'''

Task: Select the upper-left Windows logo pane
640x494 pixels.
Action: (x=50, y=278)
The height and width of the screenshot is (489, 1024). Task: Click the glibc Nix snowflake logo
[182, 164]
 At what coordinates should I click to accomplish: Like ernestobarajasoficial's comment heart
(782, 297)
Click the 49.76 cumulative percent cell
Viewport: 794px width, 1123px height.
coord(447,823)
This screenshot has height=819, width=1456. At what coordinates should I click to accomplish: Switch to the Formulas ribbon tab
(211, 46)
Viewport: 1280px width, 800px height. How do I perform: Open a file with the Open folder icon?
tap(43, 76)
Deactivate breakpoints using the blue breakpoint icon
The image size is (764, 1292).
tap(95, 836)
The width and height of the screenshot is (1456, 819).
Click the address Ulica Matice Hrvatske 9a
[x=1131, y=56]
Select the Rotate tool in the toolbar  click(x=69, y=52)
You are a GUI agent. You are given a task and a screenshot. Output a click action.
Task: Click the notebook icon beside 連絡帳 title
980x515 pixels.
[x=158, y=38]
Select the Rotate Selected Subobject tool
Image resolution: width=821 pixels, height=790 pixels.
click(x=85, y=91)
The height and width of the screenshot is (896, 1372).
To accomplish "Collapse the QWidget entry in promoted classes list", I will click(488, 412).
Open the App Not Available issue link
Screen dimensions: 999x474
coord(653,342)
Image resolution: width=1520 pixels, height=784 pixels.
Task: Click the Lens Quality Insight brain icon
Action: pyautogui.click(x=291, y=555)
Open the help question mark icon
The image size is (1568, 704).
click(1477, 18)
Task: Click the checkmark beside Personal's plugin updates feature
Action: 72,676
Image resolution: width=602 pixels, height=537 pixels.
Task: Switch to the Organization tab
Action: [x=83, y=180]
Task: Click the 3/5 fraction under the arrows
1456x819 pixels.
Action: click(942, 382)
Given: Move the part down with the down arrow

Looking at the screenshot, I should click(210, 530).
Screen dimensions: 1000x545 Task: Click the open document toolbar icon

'''

Objective | Set out every line of the material above as a Markdown table with two columns, "Row" for the row number and "Text" for the line itself, and omit blank lines.

Solution to this problem |
| Row | Text |
|---|---|
| 1 | Task: Select the upper-left Windows logo pane |
| 2 | 640x494 pixels. |
| 3 | Action: (x=50, y=278) |
| 4 | The height and width of the screenshot is (489, 1024). Task: Click the glibc Nix snowflake logo |
| 5 | [182, 164] |
| 6 |  At what coordinates should I click to accomplish: Like ernestobarajasoficial's comment heart |
| 7 | (782, 297) |
| 8 | Click the 49.76 cumulative percent cell |
| 9 | Viewport: 794px width, 1123px height. |
| 10 | coord(447,823) |
| 11 | This screenshot has height=819, width=1456. At what coordinates should I click to accomplish: Switch to the Formulas ribbon tab |
| 12 | (211, 46) |
| 13 | Viewport: 1280px width, 800px height. How do I perform: Open a file with the Open folder icon? |
| 14 | tap(43, 76) |
| 15 | Deactivate breakpoints using the blue breakpoint icon |
| 16 | The image size is (764, 1292). |
| 17 | tap(95, 836) |
| 18 | The width and height of the screenshot is (1456, 819). |
| 19 | Click the address Ulica Matice Hrvatske 9a |
| 20 | [x=1131, y=56] |
| 21 | Select the Rotate tool in the toolbar  click(x=69, y=52) |
| 22 | You are a GUI agent. You are given a task and a screenshot. Output a click action. |
| 23 | Task: Click the notebook icon beside 連絡帳 title |
| 24 | 980x515 pixels. |
| 25 | [x=158, y=38] |
| 26 | Select the Rotate Selected Subobject tool |
| 27 | Image resolution: width=821 pixels, height=790 pixels. |
| 28 | click(x=85, y=91) |
| 29 | The height and width of the screenshot is (896, 1372). |
| 30 | To accomplish "Collapse the QWidget entry in promoted classes list", I will click(488, 412). |
| 31 | Open the App Not Available issue link |
| 32 | Screen dimensions: 999x474 |
| 33 | coord(653,342) |
| 34 | Image resolution: width=1520 pixels, height=784 pixels. |
| 35 | Task: Click the Lens Quality Insight brain icon |
| 36 | Action: pyautogui.click(x=291, y=555) |
| 37 | Open the help question mark icon |
| 38 | The image size is (1568, 704). |
| 39 | click(1477, 18) |
| 40 | Task: Click the checkmark beside Personal's plugin updates feature |
| 41 | Action: 72,676 |
| 42 | Image resolution: width=602 pixels, height=537 pixels. |
| 43 | Task: Switch to the Organization tab |
| 44 | Action: [x=83, y=180] |
| 45 | Task: Click the 3/5 fraction under the arrows |
| 46 | 1456x819 pixels. |
| 47 | Action: click(942, 382) |
| 48 | Given: Move the part down with the down arrow |
| 49 | Looking at the screenshot, I should click(210, 530). |
| 50 | Screen dimensions: 1000x545 Task: Click the open document toolbar icon |